The Caribs are indigenous people on the northern coast of South America. Today, the Caribs live in villages along the shores of Venezuela, Brazil, Guyana, and French Guiana and speak a language called Carib. Christopher Columbus was the first to report on cannibalism among the Caribs. Amerigo Vespucci wrote that the Caribs ate little meat except that which came from humans and that the Caribs ate all of their enemies, whether man or woman.

Observing the Caribs, Padre Augustin de Frias wrote that the Caribs from the Guarapiche/Guanipa area chose to eat young children instead of prisoners. The Caribs in this area also practiced a form of euthanasia in which the elderly were eaten so they would not have to face a lingering death. Some historians argue that these practices were merely the result of propaganda against Indigenous people, though, who resisted the Spanish.[7]

3 The Aztecs

The Aztecs began sacrificing humans in the early fourteenth century. At first, sacrifices were uncommon but grew in number as time passed and the empire expanded. The Aztec sacrifice of humans was inspired by the idea that the human body contained energy that kept the sun in motion through the sky and subsequently renewed time, crops, and human lives.

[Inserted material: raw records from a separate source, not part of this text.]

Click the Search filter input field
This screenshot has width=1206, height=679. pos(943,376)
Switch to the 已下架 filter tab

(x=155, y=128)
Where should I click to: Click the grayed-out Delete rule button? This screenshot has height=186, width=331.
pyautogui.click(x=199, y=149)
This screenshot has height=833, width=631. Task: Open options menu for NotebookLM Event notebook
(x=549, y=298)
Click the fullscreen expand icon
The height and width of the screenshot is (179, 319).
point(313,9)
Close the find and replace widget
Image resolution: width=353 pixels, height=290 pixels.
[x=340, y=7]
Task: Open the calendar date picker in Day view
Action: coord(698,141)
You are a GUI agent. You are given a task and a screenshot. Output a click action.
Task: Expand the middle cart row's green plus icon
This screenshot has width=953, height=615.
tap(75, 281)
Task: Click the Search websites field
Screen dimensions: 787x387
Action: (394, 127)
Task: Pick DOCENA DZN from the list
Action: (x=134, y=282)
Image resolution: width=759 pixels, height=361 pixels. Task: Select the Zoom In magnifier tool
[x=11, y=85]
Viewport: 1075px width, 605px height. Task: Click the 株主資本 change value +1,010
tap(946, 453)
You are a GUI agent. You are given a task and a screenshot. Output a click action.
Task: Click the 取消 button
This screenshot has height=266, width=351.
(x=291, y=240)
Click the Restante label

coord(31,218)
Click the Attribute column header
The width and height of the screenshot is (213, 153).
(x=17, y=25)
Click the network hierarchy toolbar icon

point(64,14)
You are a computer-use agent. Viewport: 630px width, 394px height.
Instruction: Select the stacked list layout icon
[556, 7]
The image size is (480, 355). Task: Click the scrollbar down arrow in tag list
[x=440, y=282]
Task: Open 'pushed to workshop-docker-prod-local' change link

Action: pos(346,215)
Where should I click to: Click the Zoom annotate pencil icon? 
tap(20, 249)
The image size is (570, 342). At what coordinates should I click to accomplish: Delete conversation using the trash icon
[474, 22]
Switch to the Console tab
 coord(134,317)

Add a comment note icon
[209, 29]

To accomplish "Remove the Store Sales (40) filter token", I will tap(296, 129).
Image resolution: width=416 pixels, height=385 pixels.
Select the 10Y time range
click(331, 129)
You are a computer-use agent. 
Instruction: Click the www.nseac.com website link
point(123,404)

During Aztec sacrifices, human hearts were offered to the sun, and blood was smeared on the walls to make sure Aztec temples were coated with energy. In addition to men and women, children were sacrificed too in the first quarter of the Aztec year. Children were purchased from their parents specifically to be sacrificed. Hernando Cortes’s man allegedly came across roasted babies, which the Aztecs carried as provisions but abandoned when they noticed the Spaniards.[8]

2 The Korowai

The Korowai tribe of Papa New Guinea practices a type of revenge cannibalism that impacts children. The Korowai were in full swing during the Middle Ages and, for centuries, have believed in sorcery, witchcraft, and revenge on a widespread social level. Abnormal behavior among the Korowai can lead a person to be accused of participating in sorcery. Additionally, because the culture has had no breakthroughs regarding medicine and health, they have their own methods for explaining sicknesses.

Before someone passes away in the Korowai tribe, they might claim that they know who the sorcerer is. This might lead to a child being named. After the person’s death, the alleged sorcerer is then found, made to stand in a clearing, shot with arrows, cooked, and eaten. The alleged sorcerer’s body is then dismembered and placed on branches to warn others.[9]

1 The Siege of Suiyang

China’s An Lushan Rebellion started in 755. The following year, the rebel Yan army had control of most of northern China. In 757, emperor An Qinxu ordered general Yin Ziqi to take control of Suiyang (which is the current day site of Shangqiu, Henan) because the city was situated between two major ones. Yin Ziqi’s 130,000-man army then took control of Suiyang while fighting against Zhang Xun and the Xu Yuan army of around 6,800 men.

Through clever tactics, Zhang Xun was able to kill around 5,000 Yan troops at first. Zhang Xun then killed general Yin Ziqi, which greatly disorganized the Yan army. In 16 days, the Yan army had lost around 20,000 men, which led Yin Ziqi to order a retreat. Yin Ziqi returned to take Suiyang later with 20,000 new men. The Xu Yuan and Zhang Xun had prepared for the battle by storing food inside the city of Suiyang. This was lessened when it was shared with neighboring kingdoms. Soldiers received very small rations. Zhang Xun was soon left fighting 1,600 soldiers who were starving and sick. The soldiers grew further desperate without outside help. Before long, Zhang Xun’s men were eating tree bark, tea leaves, and paper.

The dwellers of Suiyang during this time traded their children to eat and cook corpses. Zhang Xun even killed his concubine in front of his soldier and proceeded to cook and consume her flesh. When the woman was eaten, the troops ate the old and young. Before long, there were no more people to eat. Eventually, Suiyang fell to the rebels, and Zhang Xun was captured.[10]